The end of talks, first reported on the Above the Law blog, is both good and bad news for Heller, observers said. Heller will retain its culture, which might have drowned in the much-larger Baker firm, but the end of the talks once again raises uncertainty over Heller's status. The firm has lost more than 30 partners this year -- just last week the head of the firm's Washington, D.C., office left for Bingham McCutchen. With the merger now off and partners continuing to leave, pressure is on for the firm to take action by either finding another merger partner soon or demonstrate an effective course of action without a merger.
"I would say they need to do something fairly quickly," said Stacy Miller, a recruiter with Miller Sabino & Lee in San Francisco. Miller and others said it's important for the firm to wrap up a merger soon to put clients at ease, which, she said, may not be too hard for Heller, "a marquee law firm."
"My sense is that other firms will be contacting Heller, or Heller will be contacting, or could be in conversations with, other firms," said Richard Matthews, a legal recruiter in San Francisco. A source familiar with Heller said the firm has other candidates in line. Heller Managing Partner Robert Hubbell and a firm spokesman declined to comment on Monday, as did a spokesman for Baker & McKenzie.
A Heller-Baker merger would have created a 4,000-lawyer firm, with Heller contributing about 650 lawyers -- fewer than Baker's current number of equity partners. At face value, the merger made sense. The two firms seemed to match up well on partner salaries, with only a $60,000 difference between the profits per partner reported by each firm in 2007, which hovered around $1 million. That might not be the case in 2008, though, observers said. Baker's PPP is rising, a source familiar with the firm's financial information said.
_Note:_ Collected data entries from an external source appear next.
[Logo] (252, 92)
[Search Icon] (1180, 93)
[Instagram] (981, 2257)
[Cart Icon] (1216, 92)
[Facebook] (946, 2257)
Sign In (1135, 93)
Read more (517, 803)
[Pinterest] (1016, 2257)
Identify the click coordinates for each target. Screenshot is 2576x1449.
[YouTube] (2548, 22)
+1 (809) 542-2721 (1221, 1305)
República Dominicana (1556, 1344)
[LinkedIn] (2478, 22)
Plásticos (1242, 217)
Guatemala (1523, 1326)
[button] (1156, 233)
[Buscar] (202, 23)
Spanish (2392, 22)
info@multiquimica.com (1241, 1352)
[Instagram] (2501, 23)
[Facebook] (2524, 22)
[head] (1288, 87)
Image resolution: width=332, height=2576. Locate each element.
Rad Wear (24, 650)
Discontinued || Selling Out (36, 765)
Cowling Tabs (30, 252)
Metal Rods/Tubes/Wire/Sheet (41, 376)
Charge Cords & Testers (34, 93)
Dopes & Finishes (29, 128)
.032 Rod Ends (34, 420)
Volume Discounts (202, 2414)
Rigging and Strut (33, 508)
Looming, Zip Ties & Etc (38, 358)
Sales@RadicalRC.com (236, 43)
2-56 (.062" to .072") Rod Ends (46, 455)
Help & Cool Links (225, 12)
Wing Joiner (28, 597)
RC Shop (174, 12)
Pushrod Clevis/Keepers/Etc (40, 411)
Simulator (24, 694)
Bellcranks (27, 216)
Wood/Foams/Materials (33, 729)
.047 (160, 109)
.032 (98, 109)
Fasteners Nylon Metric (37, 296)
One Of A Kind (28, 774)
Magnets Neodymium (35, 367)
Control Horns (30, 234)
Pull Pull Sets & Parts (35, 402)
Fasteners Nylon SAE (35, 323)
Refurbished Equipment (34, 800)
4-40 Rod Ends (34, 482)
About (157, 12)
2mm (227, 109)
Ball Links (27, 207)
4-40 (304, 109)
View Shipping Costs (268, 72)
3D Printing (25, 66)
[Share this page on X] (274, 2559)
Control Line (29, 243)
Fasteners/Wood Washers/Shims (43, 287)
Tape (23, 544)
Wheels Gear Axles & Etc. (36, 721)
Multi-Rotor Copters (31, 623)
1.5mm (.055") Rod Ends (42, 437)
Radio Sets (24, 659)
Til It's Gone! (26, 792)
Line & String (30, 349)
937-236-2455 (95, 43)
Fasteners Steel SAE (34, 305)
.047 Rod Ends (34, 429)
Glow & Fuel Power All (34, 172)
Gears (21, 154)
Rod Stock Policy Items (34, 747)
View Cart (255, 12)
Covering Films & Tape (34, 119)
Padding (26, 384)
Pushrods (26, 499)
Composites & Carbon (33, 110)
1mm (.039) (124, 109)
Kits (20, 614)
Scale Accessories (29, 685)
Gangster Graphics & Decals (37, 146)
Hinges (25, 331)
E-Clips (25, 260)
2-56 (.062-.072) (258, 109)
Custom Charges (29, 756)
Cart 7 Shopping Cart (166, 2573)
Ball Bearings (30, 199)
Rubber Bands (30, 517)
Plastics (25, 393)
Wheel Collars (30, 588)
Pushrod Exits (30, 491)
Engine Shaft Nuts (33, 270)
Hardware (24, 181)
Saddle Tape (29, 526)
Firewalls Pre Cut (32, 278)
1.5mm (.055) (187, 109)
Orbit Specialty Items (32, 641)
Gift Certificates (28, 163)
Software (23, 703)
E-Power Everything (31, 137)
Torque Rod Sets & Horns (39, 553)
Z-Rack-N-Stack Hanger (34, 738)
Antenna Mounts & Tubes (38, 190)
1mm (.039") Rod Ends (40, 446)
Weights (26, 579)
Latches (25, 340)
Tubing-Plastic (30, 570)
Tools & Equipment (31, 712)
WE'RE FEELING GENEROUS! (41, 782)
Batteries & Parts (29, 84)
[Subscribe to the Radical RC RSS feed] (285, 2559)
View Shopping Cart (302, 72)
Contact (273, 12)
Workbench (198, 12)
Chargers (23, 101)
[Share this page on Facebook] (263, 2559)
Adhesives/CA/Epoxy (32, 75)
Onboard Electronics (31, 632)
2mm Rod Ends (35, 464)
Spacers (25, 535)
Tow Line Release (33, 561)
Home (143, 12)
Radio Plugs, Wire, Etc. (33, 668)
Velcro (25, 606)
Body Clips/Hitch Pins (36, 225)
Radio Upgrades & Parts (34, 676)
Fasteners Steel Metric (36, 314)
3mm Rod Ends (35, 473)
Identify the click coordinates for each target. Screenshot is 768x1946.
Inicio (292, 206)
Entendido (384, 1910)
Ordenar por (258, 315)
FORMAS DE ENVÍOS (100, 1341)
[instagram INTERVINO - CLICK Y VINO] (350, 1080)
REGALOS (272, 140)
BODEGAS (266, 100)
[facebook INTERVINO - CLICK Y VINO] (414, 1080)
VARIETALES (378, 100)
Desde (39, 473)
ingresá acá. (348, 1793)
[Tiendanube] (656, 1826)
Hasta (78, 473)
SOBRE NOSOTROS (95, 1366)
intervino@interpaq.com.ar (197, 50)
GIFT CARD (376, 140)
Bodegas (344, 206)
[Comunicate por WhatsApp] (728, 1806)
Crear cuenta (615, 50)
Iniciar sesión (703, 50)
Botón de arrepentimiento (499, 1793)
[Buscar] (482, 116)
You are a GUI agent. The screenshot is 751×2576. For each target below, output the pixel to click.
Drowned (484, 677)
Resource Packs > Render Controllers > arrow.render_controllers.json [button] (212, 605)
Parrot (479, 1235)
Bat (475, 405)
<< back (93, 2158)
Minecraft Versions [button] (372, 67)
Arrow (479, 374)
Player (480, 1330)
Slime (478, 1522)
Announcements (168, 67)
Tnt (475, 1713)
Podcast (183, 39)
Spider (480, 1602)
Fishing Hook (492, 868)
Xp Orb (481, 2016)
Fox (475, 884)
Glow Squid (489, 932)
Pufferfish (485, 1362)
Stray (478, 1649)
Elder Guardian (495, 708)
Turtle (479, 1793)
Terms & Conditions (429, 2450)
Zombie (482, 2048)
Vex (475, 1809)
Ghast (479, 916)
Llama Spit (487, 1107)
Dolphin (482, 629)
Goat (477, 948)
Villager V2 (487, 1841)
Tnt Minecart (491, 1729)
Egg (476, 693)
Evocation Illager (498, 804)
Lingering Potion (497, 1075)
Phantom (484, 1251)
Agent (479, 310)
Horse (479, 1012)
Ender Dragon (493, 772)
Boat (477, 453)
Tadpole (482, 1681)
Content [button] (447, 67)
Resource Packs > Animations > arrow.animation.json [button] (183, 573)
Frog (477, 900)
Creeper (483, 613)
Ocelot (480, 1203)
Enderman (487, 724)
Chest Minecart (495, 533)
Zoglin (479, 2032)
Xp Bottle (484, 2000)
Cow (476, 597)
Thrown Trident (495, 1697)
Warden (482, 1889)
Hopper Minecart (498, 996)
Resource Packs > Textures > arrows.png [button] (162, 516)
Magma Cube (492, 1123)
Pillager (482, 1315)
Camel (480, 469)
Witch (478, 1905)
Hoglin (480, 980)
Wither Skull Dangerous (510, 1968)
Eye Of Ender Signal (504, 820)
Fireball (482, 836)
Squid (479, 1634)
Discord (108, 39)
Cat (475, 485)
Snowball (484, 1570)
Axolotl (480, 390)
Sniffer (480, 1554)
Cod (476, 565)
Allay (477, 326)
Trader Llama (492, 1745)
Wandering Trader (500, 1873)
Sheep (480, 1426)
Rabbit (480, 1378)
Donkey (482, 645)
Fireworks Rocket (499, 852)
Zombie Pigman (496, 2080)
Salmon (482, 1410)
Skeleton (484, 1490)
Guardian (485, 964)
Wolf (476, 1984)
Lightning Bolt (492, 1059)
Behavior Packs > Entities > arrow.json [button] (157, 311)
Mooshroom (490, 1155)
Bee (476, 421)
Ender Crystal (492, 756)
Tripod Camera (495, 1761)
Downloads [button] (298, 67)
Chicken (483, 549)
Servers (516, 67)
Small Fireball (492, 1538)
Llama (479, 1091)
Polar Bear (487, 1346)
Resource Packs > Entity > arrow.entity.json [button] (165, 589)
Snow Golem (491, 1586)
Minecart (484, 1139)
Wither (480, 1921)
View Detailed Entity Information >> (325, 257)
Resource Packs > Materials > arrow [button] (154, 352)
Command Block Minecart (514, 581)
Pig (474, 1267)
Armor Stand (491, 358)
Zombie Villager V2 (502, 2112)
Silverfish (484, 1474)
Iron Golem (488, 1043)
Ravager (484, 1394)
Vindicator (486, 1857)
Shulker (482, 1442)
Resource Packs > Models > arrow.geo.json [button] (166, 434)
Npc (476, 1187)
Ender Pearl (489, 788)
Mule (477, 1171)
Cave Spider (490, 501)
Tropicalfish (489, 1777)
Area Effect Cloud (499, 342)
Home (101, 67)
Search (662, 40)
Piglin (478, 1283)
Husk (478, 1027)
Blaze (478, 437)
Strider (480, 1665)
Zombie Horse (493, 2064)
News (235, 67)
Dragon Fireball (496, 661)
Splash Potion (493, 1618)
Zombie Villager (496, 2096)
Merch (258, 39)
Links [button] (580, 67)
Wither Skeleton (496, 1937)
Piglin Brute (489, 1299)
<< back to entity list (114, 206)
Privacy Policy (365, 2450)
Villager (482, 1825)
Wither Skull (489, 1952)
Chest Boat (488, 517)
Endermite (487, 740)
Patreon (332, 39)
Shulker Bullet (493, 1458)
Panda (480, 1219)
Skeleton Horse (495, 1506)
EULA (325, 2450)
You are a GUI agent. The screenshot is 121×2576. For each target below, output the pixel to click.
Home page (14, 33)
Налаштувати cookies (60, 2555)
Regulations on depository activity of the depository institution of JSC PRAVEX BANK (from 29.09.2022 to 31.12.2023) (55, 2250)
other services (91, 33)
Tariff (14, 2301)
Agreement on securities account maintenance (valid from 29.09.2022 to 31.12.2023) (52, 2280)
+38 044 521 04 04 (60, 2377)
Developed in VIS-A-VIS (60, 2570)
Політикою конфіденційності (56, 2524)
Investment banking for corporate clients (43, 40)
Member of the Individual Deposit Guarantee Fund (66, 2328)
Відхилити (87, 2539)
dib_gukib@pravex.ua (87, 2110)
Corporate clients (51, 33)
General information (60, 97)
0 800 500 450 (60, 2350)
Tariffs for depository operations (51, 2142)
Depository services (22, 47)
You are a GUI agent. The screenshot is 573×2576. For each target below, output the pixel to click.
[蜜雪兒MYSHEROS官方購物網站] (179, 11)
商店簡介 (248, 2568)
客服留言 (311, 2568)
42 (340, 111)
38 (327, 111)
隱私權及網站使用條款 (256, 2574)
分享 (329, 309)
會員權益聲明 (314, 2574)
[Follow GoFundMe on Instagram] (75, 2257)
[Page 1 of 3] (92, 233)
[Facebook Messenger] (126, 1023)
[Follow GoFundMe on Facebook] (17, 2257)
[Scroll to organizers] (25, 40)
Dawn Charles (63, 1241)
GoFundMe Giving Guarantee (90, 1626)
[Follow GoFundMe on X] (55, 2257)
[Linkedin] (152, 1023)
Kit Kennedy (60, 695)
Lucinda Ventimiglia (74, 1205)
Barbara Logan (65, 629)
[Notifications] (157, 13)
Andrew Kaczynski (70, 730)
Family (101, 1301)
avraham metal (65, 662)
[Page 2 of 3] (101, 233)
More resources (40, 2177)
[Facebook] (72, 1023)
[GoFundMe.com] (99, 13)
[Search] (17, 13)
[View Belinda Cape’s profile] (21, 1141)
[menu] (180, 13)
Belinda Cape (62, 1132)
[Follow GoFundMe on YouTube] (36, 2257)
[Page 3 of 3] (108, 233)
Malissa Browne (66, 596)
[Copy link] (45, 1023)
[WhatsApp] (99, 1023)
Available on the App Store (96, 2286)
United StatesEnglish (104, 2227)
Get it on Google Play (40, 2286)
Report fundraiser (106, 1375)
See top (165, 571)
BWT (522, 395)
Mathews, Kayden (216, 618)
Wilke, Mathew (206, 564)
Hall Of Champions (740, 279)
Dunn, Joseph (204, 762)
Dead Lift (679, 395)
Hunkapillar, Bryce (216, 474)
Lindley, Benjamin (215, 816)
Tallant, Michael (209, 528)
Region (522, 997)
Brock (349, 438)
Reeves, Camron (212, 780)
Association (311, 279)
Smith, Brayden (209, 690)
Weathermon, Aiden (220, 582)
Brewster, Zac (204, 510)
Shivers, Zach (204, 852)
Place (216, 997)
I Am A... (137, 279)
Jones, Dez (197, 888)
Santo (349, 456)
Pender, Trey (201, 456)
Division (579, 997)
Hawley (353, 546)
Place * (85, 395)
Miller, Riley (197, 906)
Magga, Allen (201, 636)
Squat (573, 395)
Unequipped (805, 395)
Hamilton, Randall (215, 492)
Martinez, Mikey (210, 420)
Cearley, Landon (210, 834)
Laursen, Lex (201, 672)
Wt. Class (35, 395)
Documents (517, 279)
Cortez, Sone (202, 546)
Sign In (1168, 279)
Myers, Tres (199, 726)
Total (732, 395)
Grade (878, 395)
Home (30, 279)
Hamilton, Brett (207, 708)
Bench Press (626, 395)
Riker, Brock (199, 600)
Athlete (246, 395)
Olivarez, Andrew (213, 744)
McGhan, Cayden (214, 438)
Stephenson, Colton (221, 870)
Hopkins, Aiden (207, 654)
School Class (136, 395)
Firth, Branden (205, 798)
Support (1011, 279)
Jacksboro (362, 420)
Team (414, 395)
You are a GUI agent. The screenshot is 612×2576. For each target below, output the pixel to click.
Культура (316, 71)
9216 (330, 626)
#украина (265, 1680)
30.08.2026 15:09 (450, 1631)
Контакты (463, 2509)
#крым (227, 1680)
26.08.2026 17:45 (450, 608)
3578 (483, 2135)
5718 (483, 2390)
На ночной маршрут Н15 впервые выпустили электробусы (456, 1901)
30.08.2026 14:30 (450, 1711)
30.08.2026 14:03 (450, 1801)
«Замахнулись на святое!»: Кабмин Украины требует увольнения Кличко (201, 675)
And while there were major conflicts -- such as which firm's insurance practice would survive a merger, with Heller representing policyholders in insurance fights -- industry observers were skeptical that conflicts were the sole reason the talks were abandoned.
"They are there, there's no question about it, but if you want a merger, in most cases you can work around a conflict situation one way or another," said Friedrich Blase, a consultant with Kerma Partners in New York.
It was rumored that Baker, which has two tiers of partnership, wanted Heller to de-equitize some partners, something that would have met resistance within the firm.
There are concerns over how the end of the long-rumored talks will affect Heller, with some recruiters pointing to failed talks between Orrick, Herrington & Sutcliffe and Dewey Ballantine, which ended with Dewey losing some lawyers, and between Baker and Coudert Brothers, which ended with the dissolution of Coudert.
"Are you going to see partners disappearing in the next two weeks, and maybe whole offices disappearing? Or are you going to see a relatively stable period as you saw with Dewey after the merger collapsed?" asked Blase, who added that he didn't expect to see Heller face the same difficulty those firms did after failed talks.
"Can they pull off another merger? Yes," he said. But still, "the hawks are gathering," Blase said, and the firm will have a hard time fighting them off.
"Heller has a huge upward battle to pull off another merger or to come back somehow with the diminished partnership that they already have."